*** EXTRACTED MATERIAL

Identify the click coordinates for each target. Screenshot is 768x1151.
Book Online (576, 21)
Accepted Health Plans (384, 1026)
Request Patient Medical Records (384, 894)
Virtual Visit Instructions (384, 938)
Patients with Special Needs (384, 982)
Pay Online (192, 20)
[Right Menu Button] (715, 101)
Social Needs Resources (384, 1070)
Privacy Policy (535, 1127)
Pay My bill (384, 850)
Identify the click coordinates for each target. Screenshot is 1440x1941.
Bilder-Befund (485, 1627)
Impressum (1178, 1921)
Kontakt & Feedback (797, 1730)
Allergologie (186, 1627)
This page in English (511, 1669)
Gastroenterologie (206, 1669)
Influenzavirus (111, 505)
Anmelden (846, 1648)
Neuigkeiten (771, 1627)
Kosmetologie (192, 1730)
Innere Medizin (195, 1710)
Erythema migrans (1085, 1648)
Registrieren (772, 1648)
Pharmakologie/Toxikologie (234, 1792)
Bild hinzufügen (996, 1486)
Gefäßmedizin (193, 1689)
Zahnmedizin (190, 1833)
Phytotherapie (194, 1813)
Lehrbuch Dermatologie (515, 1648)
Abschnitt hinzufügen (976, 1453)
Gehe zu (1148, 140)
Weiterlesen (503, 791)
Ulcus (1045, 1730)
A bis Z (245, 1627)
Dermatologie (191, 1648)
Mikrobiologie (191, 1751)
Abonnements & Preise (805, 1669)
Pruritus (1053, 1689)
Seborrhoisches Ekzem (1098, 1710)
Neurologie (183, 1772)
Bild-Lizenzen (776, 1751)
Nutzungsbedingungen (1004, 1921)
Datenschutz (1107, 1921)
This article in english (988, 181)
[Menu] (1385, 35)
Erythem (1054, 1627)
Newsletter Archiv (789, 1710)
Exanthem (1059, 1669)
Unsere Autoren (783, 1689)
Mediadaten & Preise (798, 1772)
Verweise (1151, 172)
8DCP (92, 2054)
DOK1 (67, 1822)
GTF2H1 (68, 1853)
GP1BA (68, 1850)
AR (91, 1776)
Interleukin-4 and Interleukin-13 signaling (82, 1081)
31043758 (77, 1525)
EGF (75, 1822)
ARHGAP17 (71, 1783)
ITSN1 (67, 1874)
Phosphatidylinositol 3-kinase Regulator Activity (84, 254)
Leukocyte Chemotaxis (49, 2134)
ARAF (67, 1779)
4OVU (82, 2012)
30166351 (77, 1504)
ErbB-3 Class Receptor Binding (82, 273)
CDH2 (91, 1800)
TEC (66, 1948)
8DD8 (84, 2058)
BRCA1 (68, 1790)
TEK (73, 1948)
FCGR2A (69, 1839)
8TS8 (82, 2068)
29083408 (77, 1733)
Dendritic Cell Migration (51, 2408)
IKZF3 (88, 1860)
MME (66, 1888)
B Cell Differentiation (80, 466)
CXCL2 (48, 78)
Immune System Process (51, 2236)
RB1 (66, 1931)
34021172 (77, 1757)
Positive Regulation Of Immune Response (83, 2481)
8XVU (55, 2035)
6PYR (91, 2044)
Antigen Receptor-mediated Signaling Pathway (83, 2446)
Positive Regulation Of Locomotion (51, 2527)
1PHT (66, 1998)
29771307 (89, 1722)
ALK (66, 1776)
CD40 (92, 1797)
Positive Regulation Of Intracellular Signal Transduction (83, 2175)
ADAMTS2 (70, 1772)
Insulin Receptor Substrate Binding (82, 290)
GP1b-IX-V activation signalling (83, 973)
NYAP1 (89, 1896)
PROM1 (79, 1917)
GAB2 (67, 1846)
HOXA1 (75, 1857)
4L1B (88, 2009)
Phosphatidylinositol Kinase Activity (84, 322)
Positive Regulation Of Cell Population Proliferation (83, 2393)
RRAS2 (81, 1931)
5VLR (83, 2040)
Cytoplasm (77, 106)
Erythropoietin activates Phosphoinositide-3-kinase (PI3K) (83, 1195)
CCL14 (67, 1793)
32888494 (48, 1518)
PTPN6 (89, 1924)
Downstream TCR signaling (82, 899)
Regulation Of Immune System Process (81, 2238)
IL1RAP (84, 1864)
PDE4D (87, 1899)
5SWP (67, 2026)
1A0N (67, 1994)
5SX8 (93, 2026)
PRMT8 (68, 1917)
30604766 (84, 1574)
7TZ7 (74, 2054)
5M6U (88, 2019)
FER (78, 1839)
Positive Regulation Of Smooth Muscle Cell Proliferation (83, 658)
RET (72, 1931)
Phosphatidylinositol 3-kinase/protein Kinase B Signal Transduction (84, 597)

******

*TO DO*
Scan the entries for the word "Identify". Report each line that has it.

*OUTPUT FOR THIS TASK*
Identify the click coordinates for each target. Screenshot is 768x1151.
Identify the click coordinates for each target. Screenshot is 1440x1941.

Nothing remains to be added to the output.